Failed U.S. proposal to temporarily suspend federal gasoline taxes in 2008

In United States politics, the gas tax holiday or the gas tax loophole was originally a 2008 proposal made by presidential contenders Arizona Senator John McCain and New York Senator Hillary Clinton to suspend the federal excise tax on gasoline from Memorial Day to Labor Day in the year 2008. Proponents argued that this could reduce the gas price at the pump by about 18.4 cents a gallon for regular unleaded gasoline and 24.4 cents a gallon for diesel. If it were done, it was estimated the gas tax holiday would save consumers roughly $30 over the three-month period it would be instated. However, Barack Obama and others argued that the oil companies would not significantly lower prices and would instead pocket most of the tax cut, effectively turning the cut into a tax loophole.

In 2022, President Joe Biden made a similar proposal amid a wave of inflation.

== Proponents ==
Presidential hopefuls John McCain and Hillary Clinton both championed this proposal. The two political opponents purported this to be a short-term fix for gas prices that were set to hit $4 a gallon in the summer of 2008. With economic woes topping the American peoples' list of concerns, this became a hotly debated issue in the 2008 U.S. Presidential Election.

== Critics ==
The proposal met criticism from many news sources, politicians, economists, and the Bush administration.

Economic theory is very clear that the incidence of a consumption tax (who is expected to pay the tax) is inconsequential. Even if it were to lower the cost paid by the consumer, it would just result in a spike in demand during the period it was in effect, with prices rising in response.

Barack Obama was perhaps the most visibly vocal critic of the measure. He and other critics of the proposal have exclaimed that the holiday would be nothing more than a "short-term, quick-fix" that would not solve the nation's current and long-term problems of high oil prices and foreign oil dependency. Critics have nearly unanimously denounced the scheme as nothing more than pandering for votes in the Indiana and North Carolina primaries.

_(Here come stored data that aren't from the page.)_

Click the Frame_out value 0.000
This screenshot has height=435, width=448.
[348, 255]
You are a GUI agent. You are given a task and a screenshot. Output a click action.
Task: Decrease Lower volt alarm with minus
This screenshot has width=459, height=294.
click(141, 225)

As a result of fuel tax being collected from retailers and given the fixed supply and high gasoline demand, it is argued that it would be unlikely that retailers would pass those savings on to consumers at the pump. Furthermore, State highway officials claimed the move could eliminate nearly 300,000 jobs over the summer months due to almost $9 billion in lost revenue that would be incurred if some other source of income is not found. Hillary Clinton proposed levying a new tax on oil company profits to compensate for it. However, both the Clinton and McCain proposals would most likely never be passed due to the overwhelming opposition of congressional leaders.

==2022 proposals==

In January 2022, Florida governor Ron DeSantis proposed a $1 billion gas tax holiday to counter inflation. The proposed policy would have occurred between July 1, 2022, and November 30, 2022. The final legislation resulted instead in a one-month gas tax holiday for October 2022. Other states, including New York, Georgia, Connecticut and Maryland, have suspended state gasoline taxes in 2022.

In June 2022, President Joe Biden revived the idea of a federal gas tax holiday during a surge in inflation, including rising gasoline prices. However, there was enough opposition in Congress that the proposal appeared unlikely to gain enough votes to pass.